Compressive Sensing and Basis Pursuit

Since we've now seen both compressive sensing (Lecture 11) and linear programming (Lecture 17), let's do a cute little example of sparse signal recovery.

In [1]:
import numpy as np
from cvxopt import matrix, solvers
import matplotlib.pyplot as plt

%matplotlib notebook

Let's recall the $s$-sparse signal recovery problem that we saw in Lecture 11, and the algorithm for it. There is an unknown vector $x \in \mathbb{R}^n$ that we are trying to recover. All we can do are linear measurements: given a sensing vector $a \in \mathbb{R}^n$, we get back the measurement which is the inner product $\langle a,x\rangle$.

Ok, let's get started: here's an $s$-sparse vector $x$:

In [2]:
s = 15         # sparsity
n = 1000       # dimensions
k = 120        # number of measurements, i.e., rows of sensing matrix

# take the signal
z1 = np.ones(s)+np.random.random(s)
#z1 = np.random.random(s)

# pad it with noise/zeroes
#z2 = np.random.random(n-s)*0.10
z2 = np.zeros(n-s)

# and mix it all up to get the hidden vector
z = np.random.permutation(np.concatenate((z1,z2), axis=None))

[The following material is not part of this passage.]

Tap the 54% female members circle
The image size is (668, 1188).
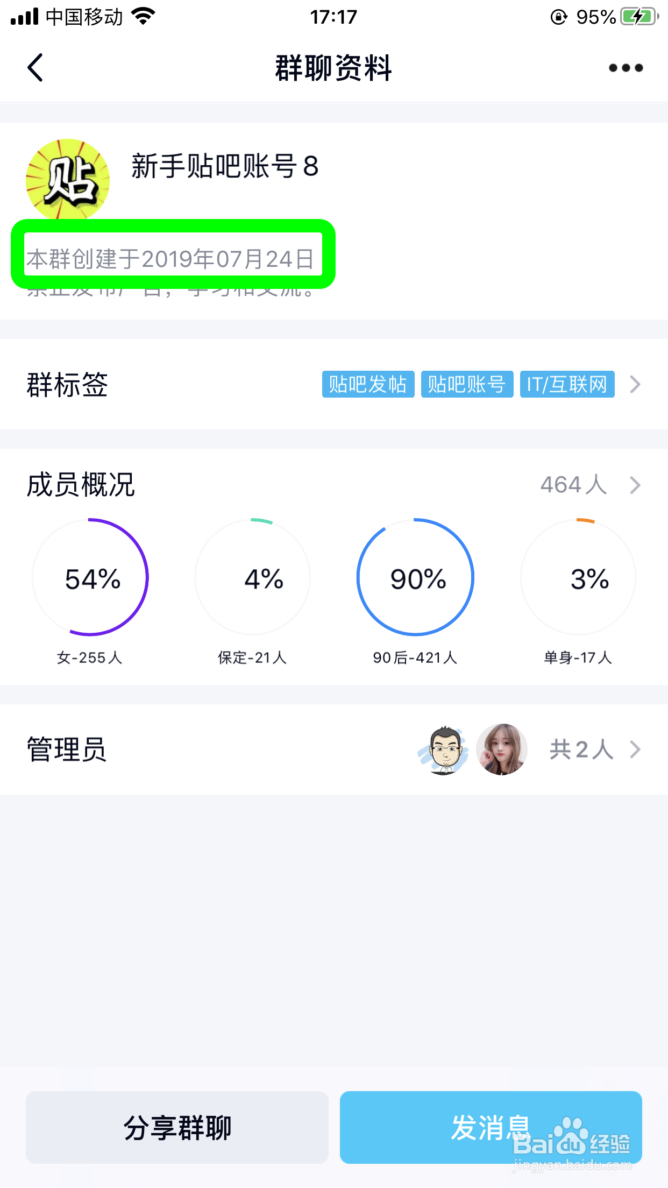pos(90,577)
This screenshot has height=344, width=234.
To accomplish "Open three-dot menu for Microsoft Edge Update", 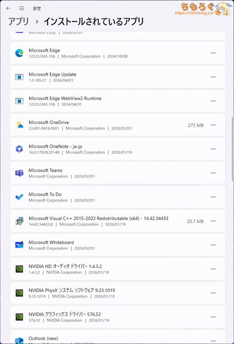I will click(213, 77).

And let's see what this looks like:

In [3]:
plt.subplot(2, 1, 1)

# and plot both the solution and original vector
y = np.linspace(1,n,n)
plt.plot(y,z, '+-')
plt.tight_layout()

We perform $k$ measurements, with vectors $a_1, a_2, \ldots, a_k$ (each in $\mathbb{R}^n$), and get back the measurements $b_1, \ldots, b_k$ (where $b_i = \langle a_i,x\rangle$). We want to figure out $x$. Clearly, we could set $a_i$ to be $1$ in the $i^{th}$ location and zero otherwise, which would tell us the $n$ coordinates of $x$ with $k=n$ measurements. How can we do fewer measurements, if we know that $x$ is $s$-sparse?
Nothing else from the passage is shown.